:: Directions ::
What should you transcribe? Every line from the top of the records below through the line with "The width and", exactly, and no pictures.

[Saved data entries]

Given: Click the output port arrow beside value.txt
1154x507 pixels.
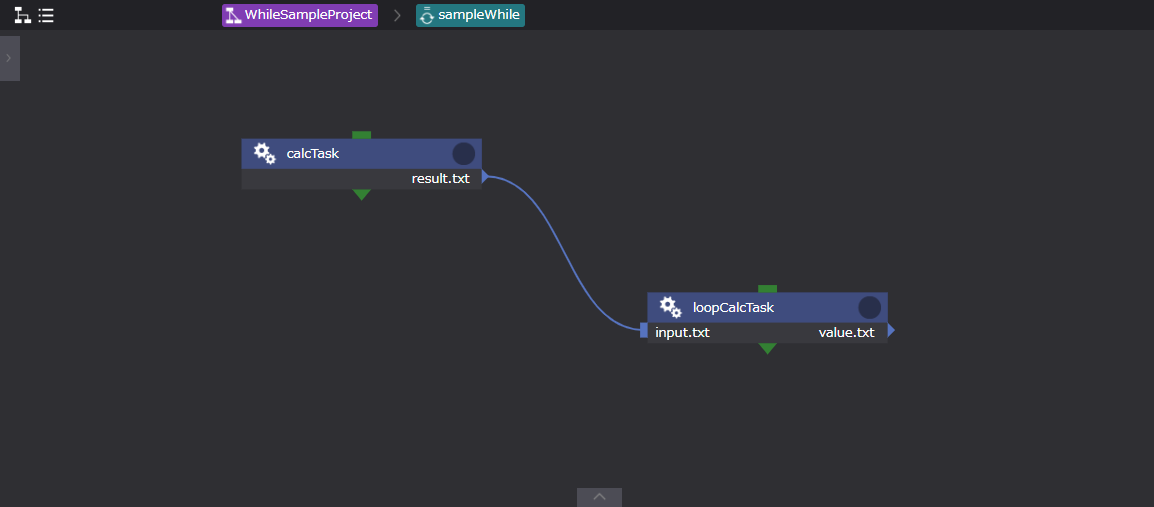Looking at the screenshot, I should [x=890, y=331].
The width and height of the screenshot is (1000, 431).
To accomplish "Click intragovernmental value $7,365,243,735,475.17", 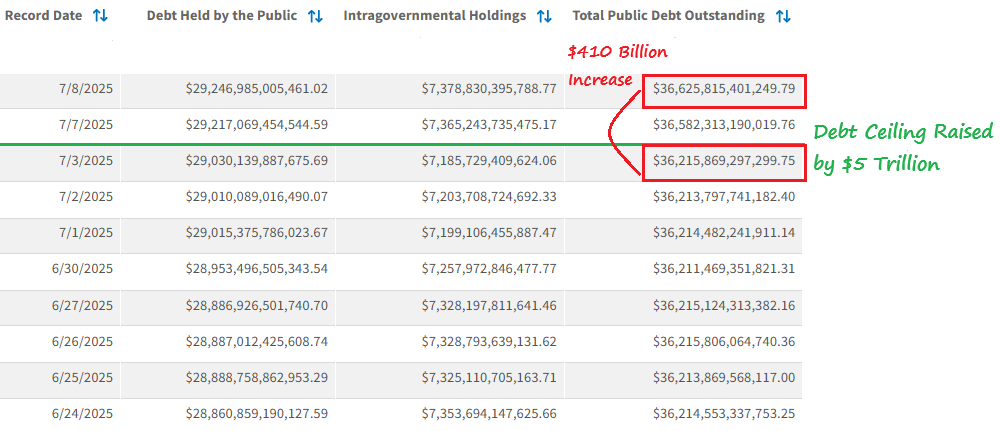I will (x=489, y=125).
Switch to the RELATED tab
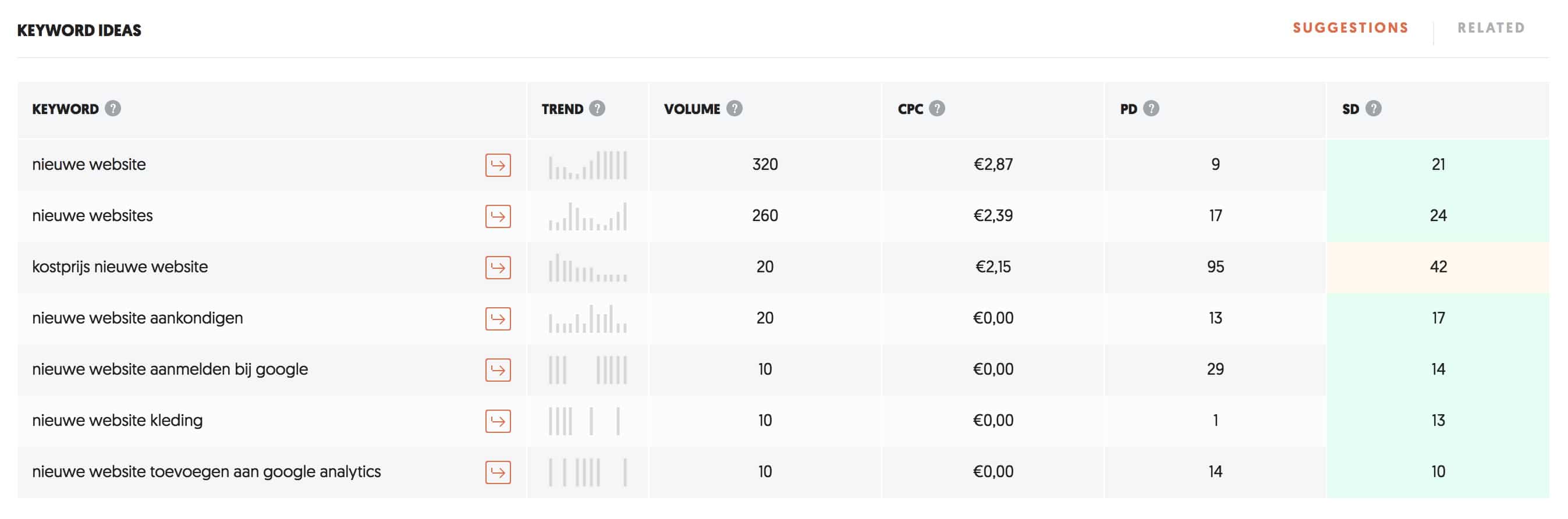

:: Result below ::
Given: Click the output port arrow beside value.txt
1154x507 pixels.
Looking at the screenshot, I should [x=890, y=331].
The width and height of the screenshot is (1000, 431).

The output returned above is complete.